Extracted entries.

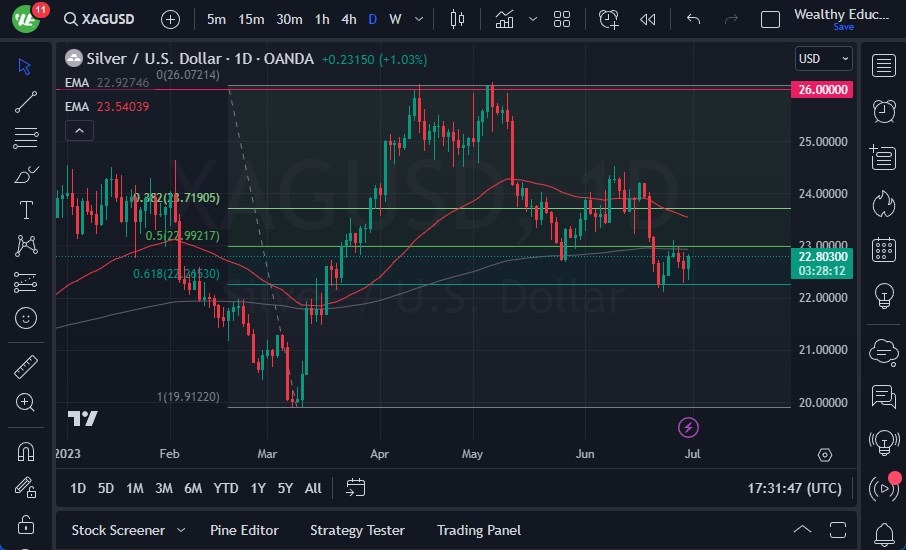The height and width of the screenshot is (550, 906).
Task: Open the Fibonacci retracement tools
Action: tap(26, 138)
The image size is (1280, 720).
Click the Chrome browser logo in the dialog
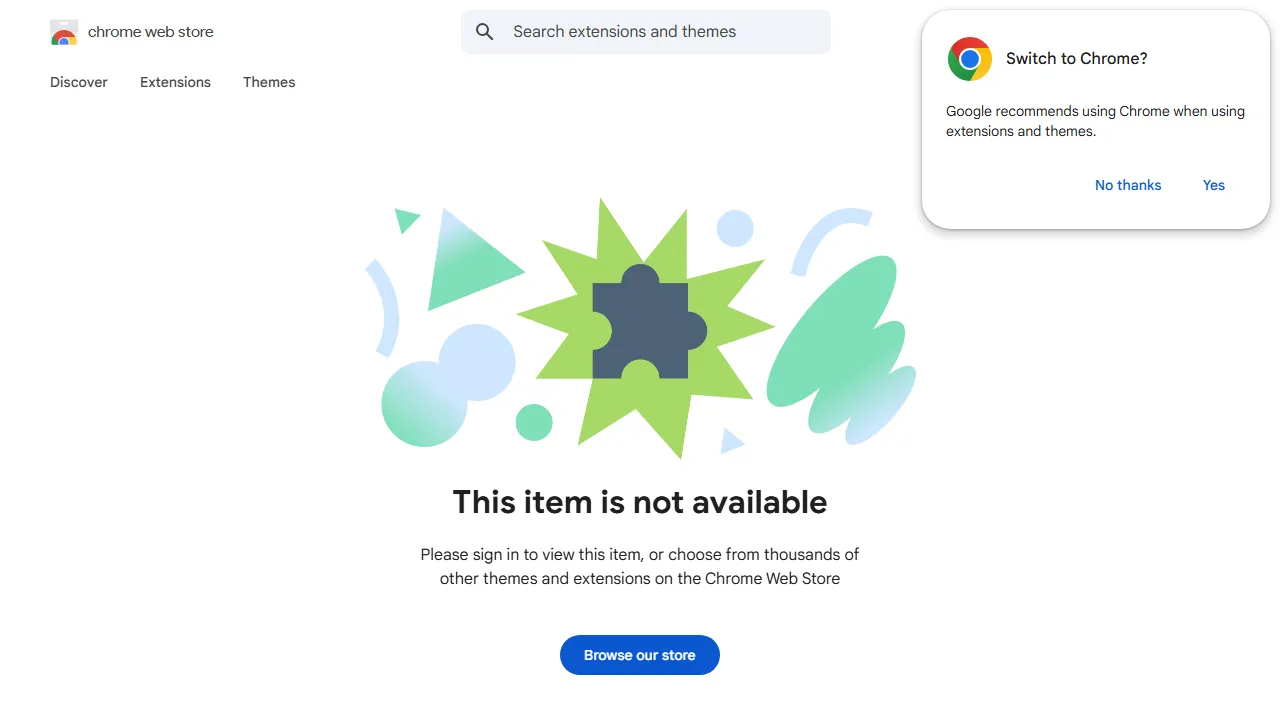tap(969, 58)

What is required. Please reproduce, word for word, only the lines from the line that holds "The image size is (1280, 720)." through the final line of the entries above, omitting any pictures.

Answer for this exercise.
The image size is (1280, 720).
Click the Chrome browser logo in the dialog
tap(969, 58)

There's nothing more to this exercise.